Start of MATERIAL FOR THIS EXERCISE
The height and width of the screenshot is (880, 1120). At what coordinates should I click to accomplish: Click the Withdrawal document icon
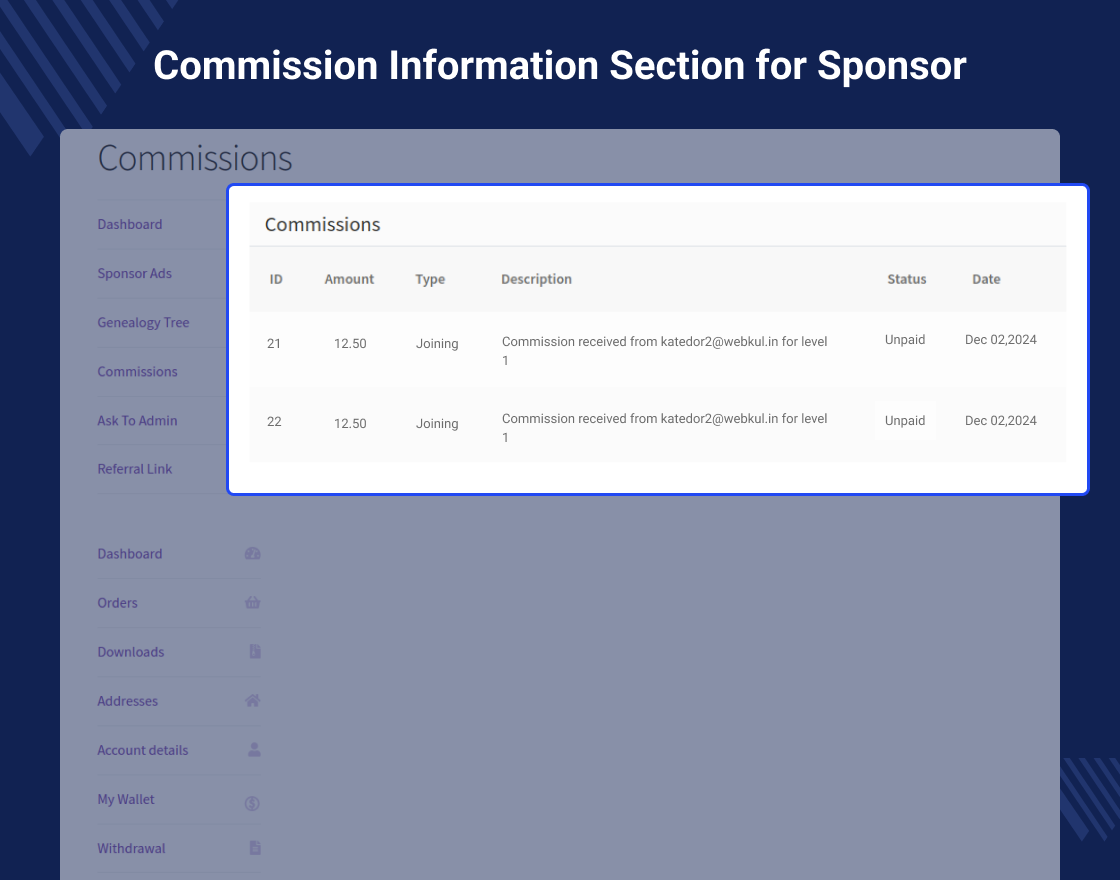(x=255, y=848)
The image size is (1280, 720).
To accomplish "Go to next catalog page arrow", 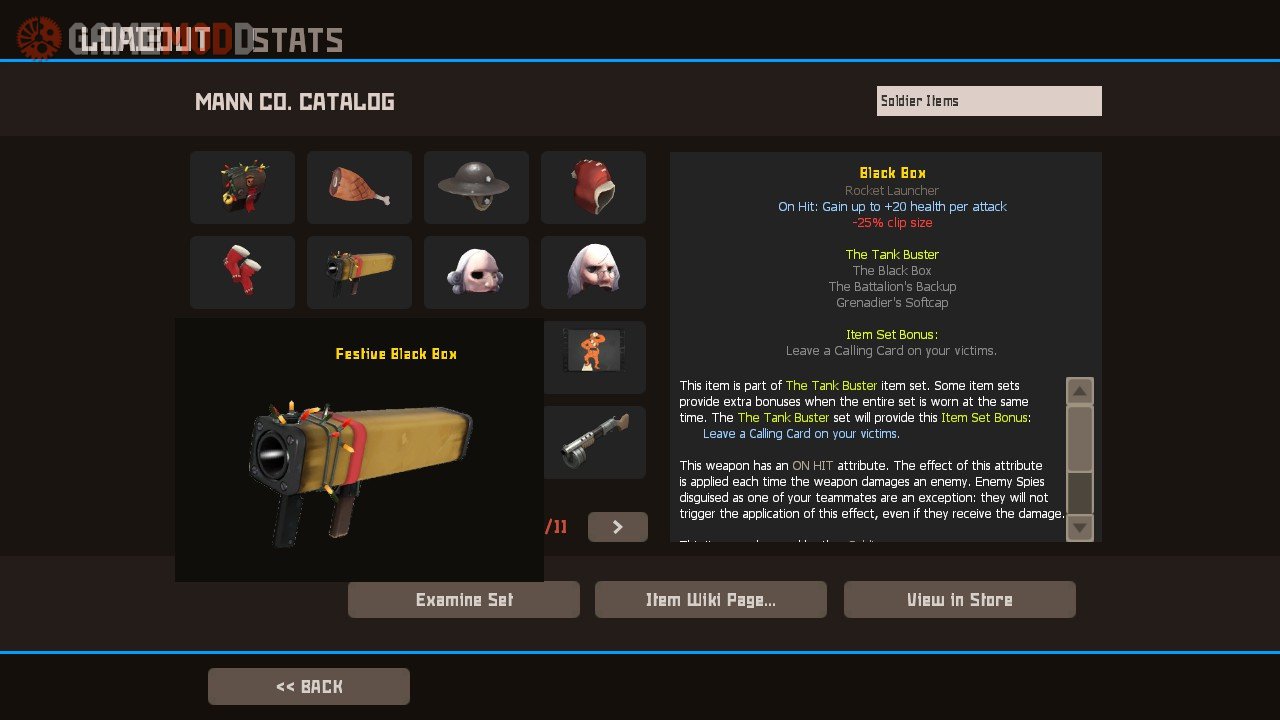I will pos(618,527).
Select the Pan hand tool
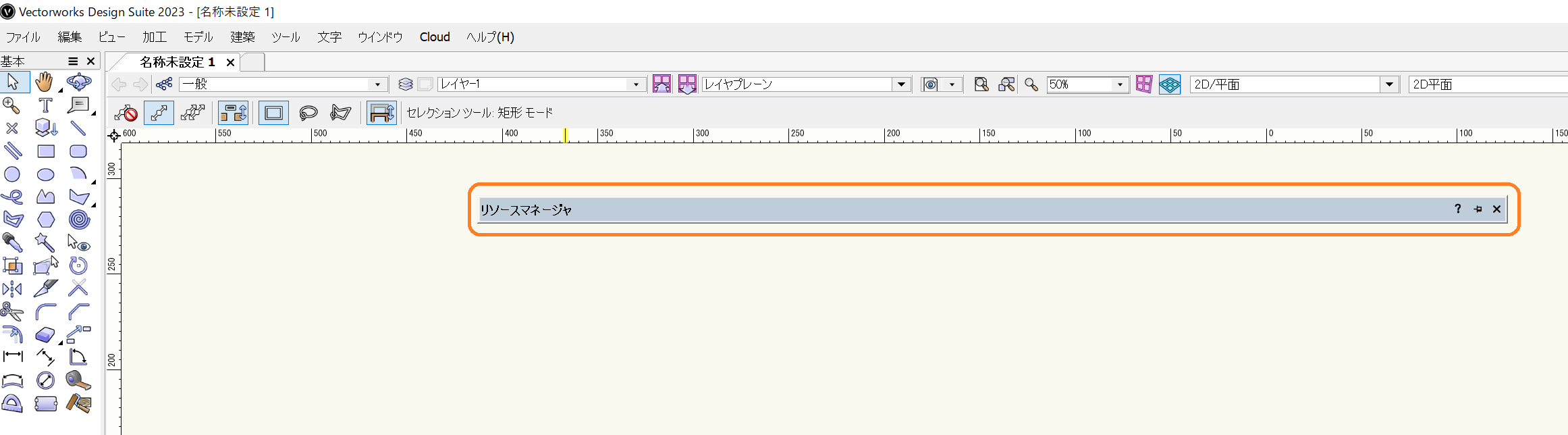 45,82
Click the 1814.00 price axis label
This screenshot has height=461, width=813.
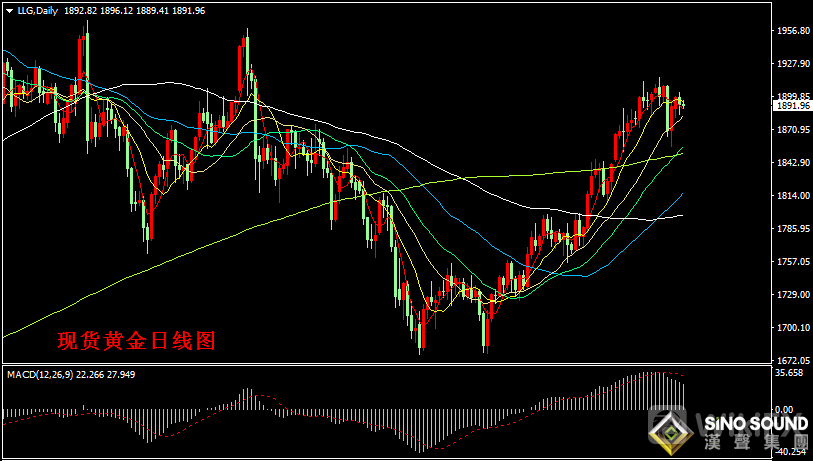tap(792, 196)
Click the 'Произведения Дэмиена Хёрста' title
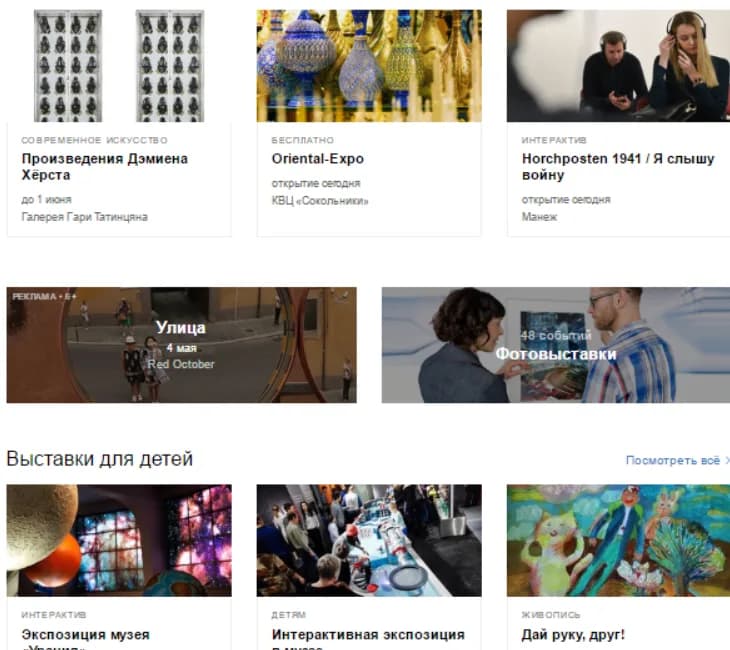The height and width of the screenshot is (650, 730). point(105,167)
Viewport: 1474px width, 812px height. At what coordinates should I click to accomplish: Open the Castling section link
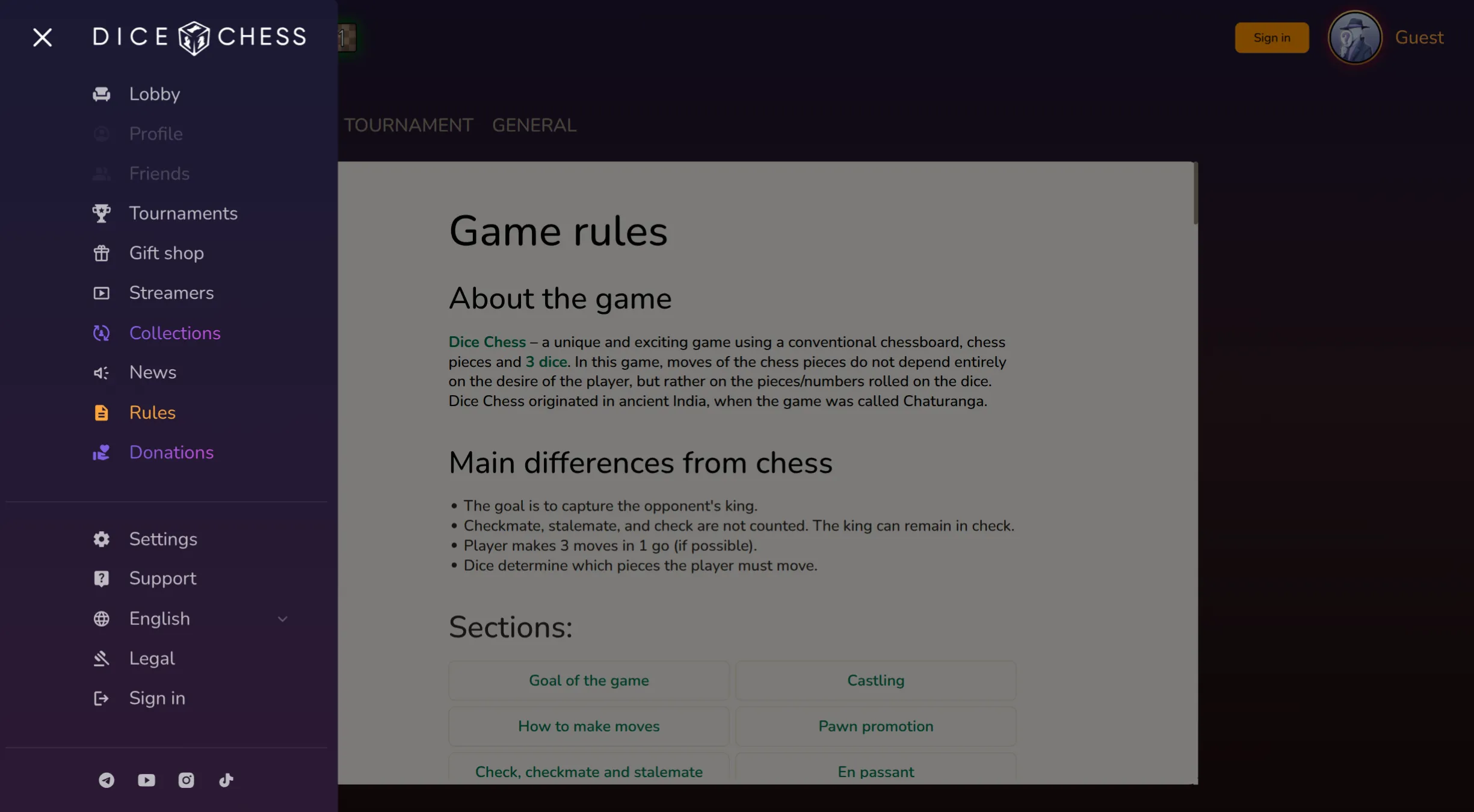875,681
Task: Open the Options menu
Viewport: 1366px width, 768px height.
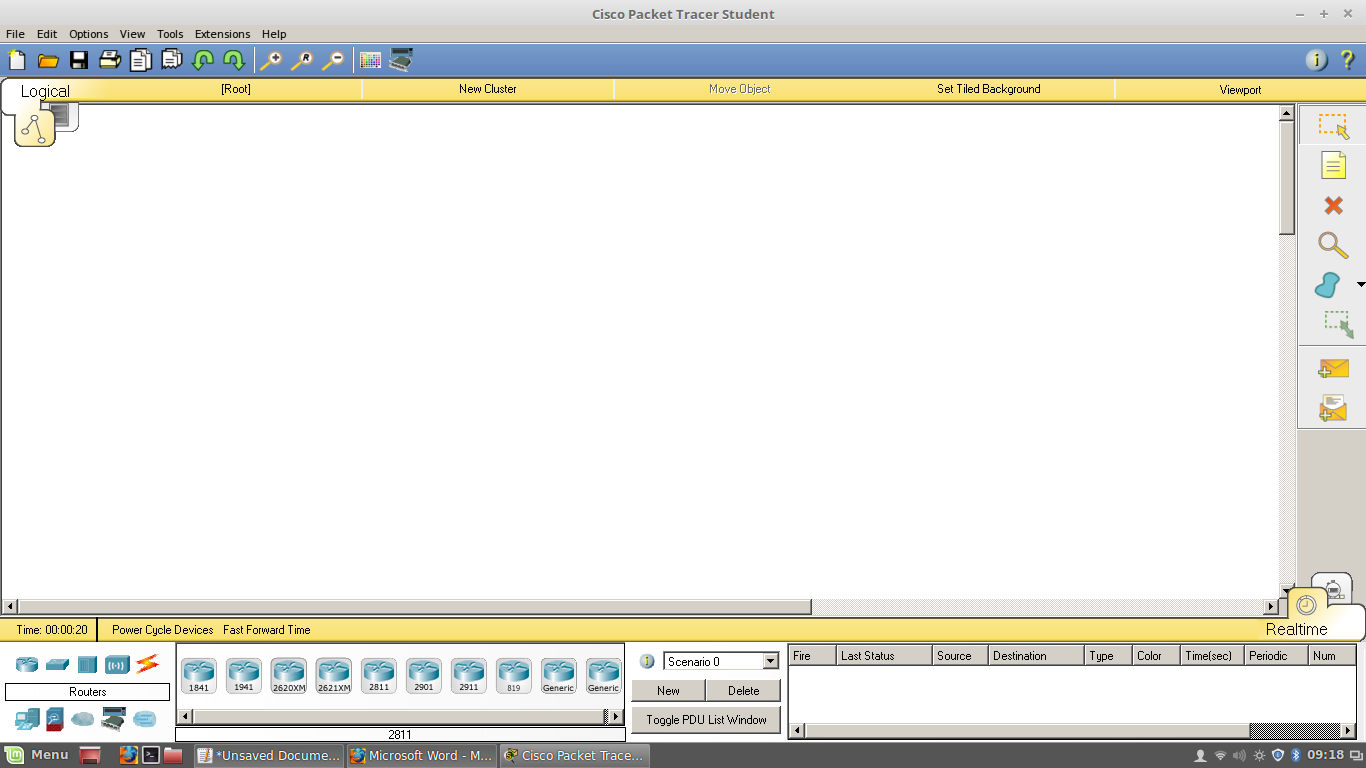Action: click(88, 33)
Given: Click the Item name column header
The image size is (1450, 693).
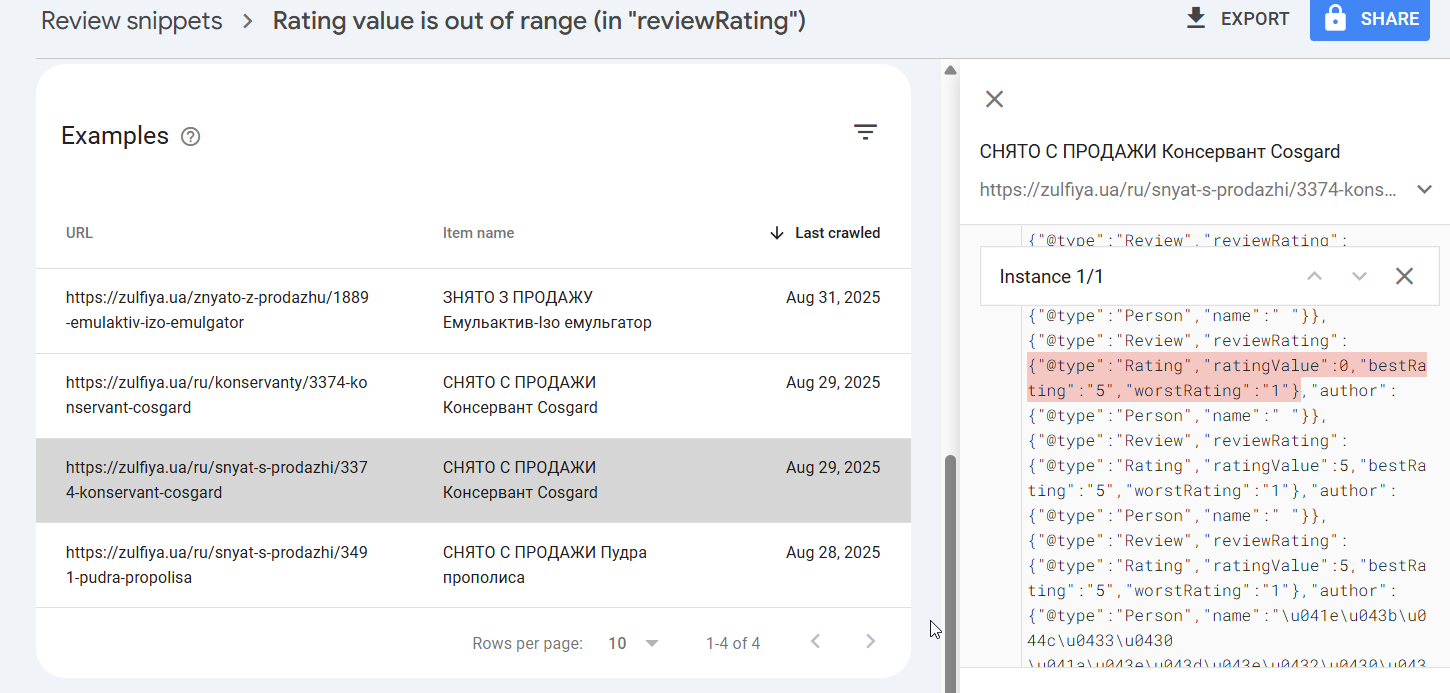Looking at the screenshot, I should 478,233.
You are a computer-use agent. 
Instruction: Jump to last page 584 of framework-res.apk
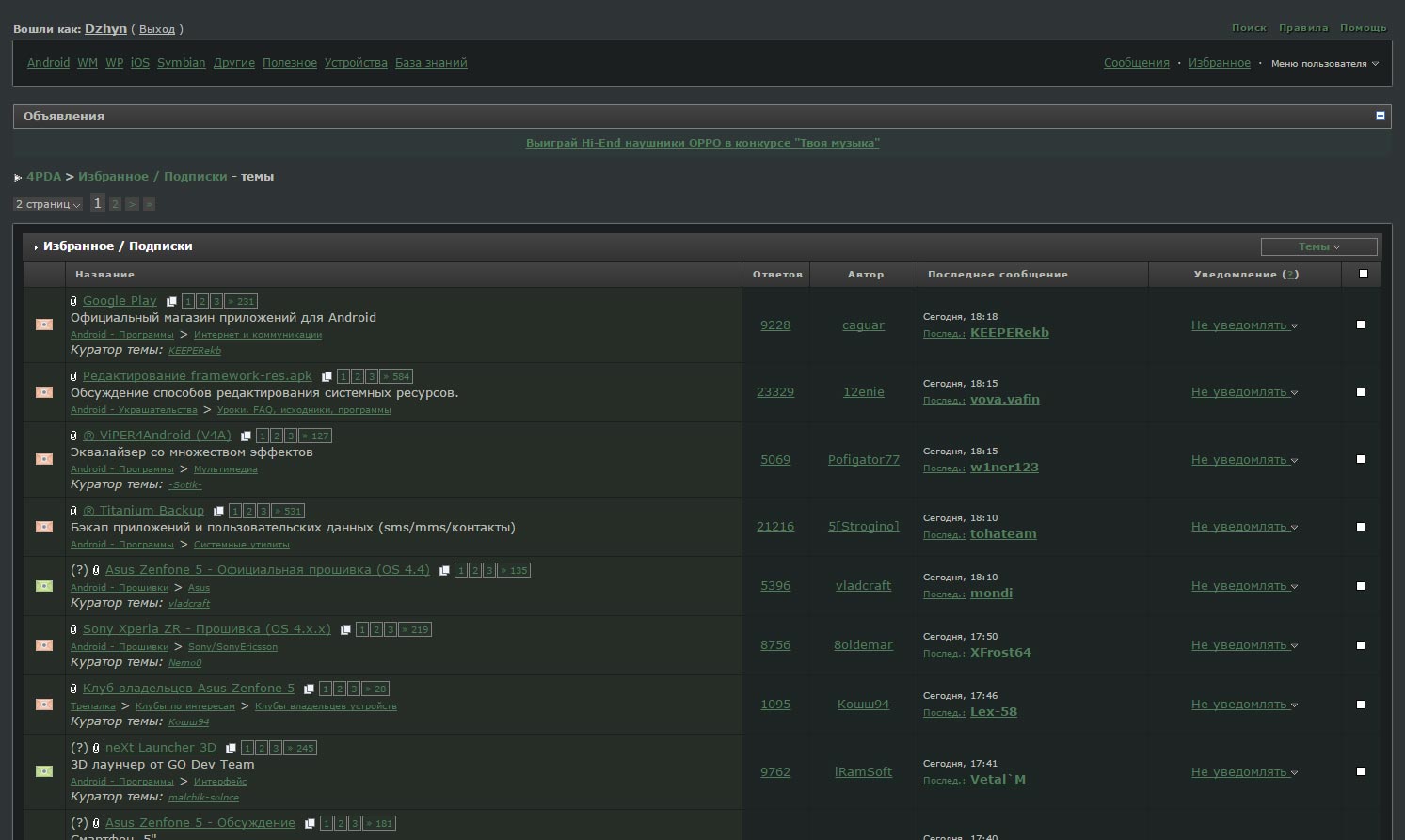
End of MATERIAL FOR THIS EXERCISE
TASK INSTRUCTIONS: Exactly the lines starting at the one above with "Select the Pan hand tool" and ending at the one with "Task: Open the Options menu" should be printed, and nothing else. Omit the pictures.

EXERCISE OUTPUT:
Select the Pan hand tool
 45,82
Click the 1814.00 price axis label
This screenshot has height=461, width=813.
tap(792, 196)
Click the 'Произведения Дэмиена Хёрста' title
The height and width of the screenshot is (650, 730). point(105,167)
Viewport: 1474px width, 812px height. At what coordinates should I click to accomplish: Open the Castling section link
875,681
Task: Open the Options menu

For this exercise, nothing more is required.